If the above is possible by the bill, and from the articles that I've read it is, then this bill strikes me as particularly stupid legislation bought for by moneyed interests. I can only hope that our government isn't so corrupted by those moneyed interests that this thing passes.
"an organization may disclose personal information without the knowledge or consent of the individual... if the disclosure is made to another organization and is reasonable for the purposes of investigating a breach of an agreement or a contravention of the laws of Canada or a province that has been, is being or is about to be committed and it is reasonable to expect that disclosure with the knowledge or consent of the individual would compromise the investigation;
So, yes, if you can convince an ISP that the information is for an investigation (not necessarily a police investigation, a private eye or corporate audit would suffice) then yes the ISP can give out your private information.
I especially like this nugget:
"reasonable grounds to believe that the information relates to a contravention of the laws of Canada, a province or a foreign jurisdiction that has been, is being or is about to be committed"

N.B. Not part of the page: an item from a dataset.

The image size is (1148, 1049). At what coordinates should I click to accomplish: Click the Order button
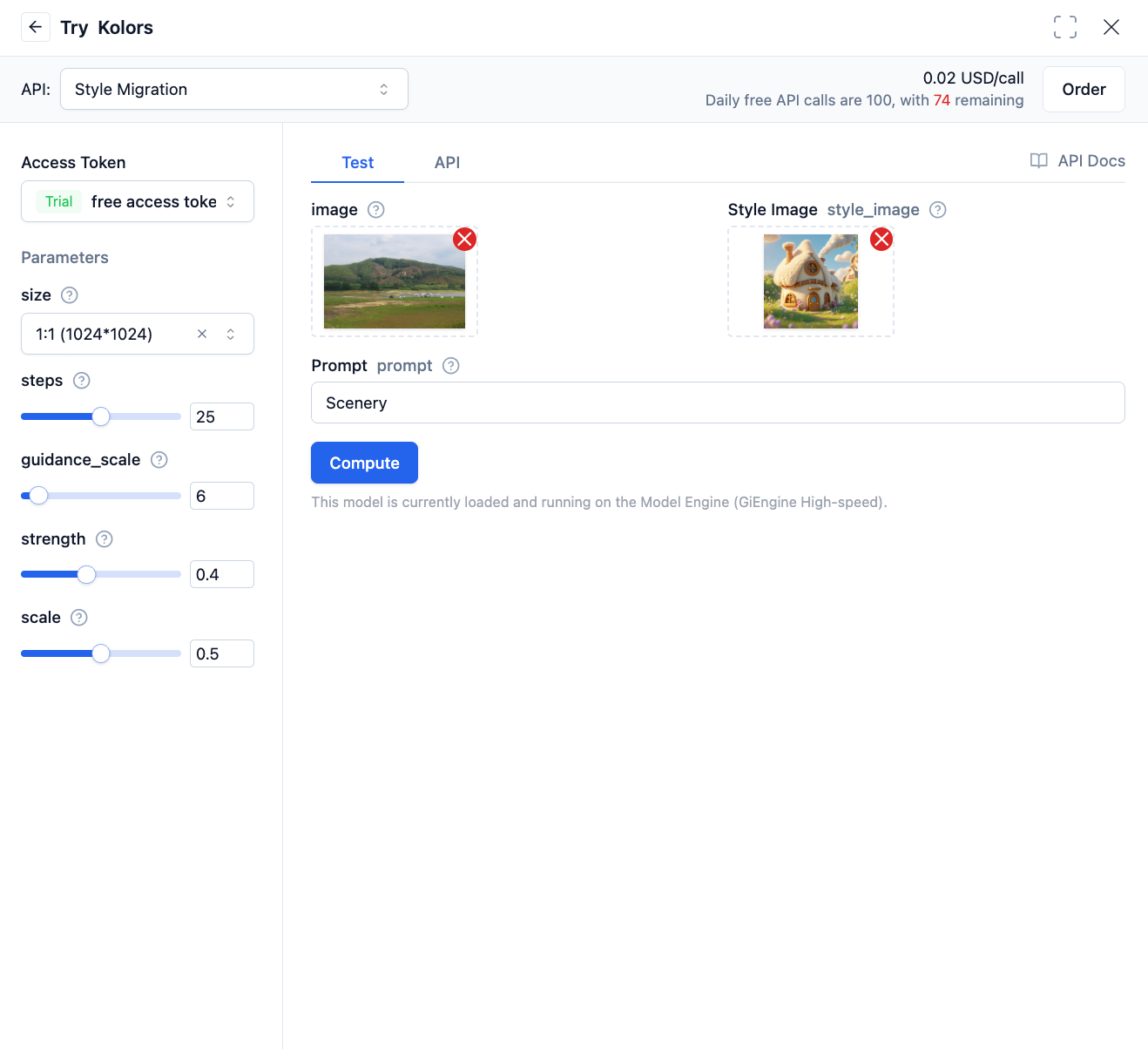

So, personal information can be disclosed even if I am about to commit a crime in another country, e.g. I surf a beauty pageant website and view the enter pageant page that is hosted in Nigeria (beauty contests are illegal under Sharia law).
This bill does not serve the interests of Canadians. It serves the interest of foreign corporations.
Spying on citizens' internet connections and jailing them for sharing media does not benefit society. I understand why media companies are upset but draconian laws will not solve their problem. We have a choice between widespread media sharing and technological innovation, or widespread media sharing and people in jail for nonviolent crimes. Eliminating piracy is not possible. You can't put the genie back in the bottle.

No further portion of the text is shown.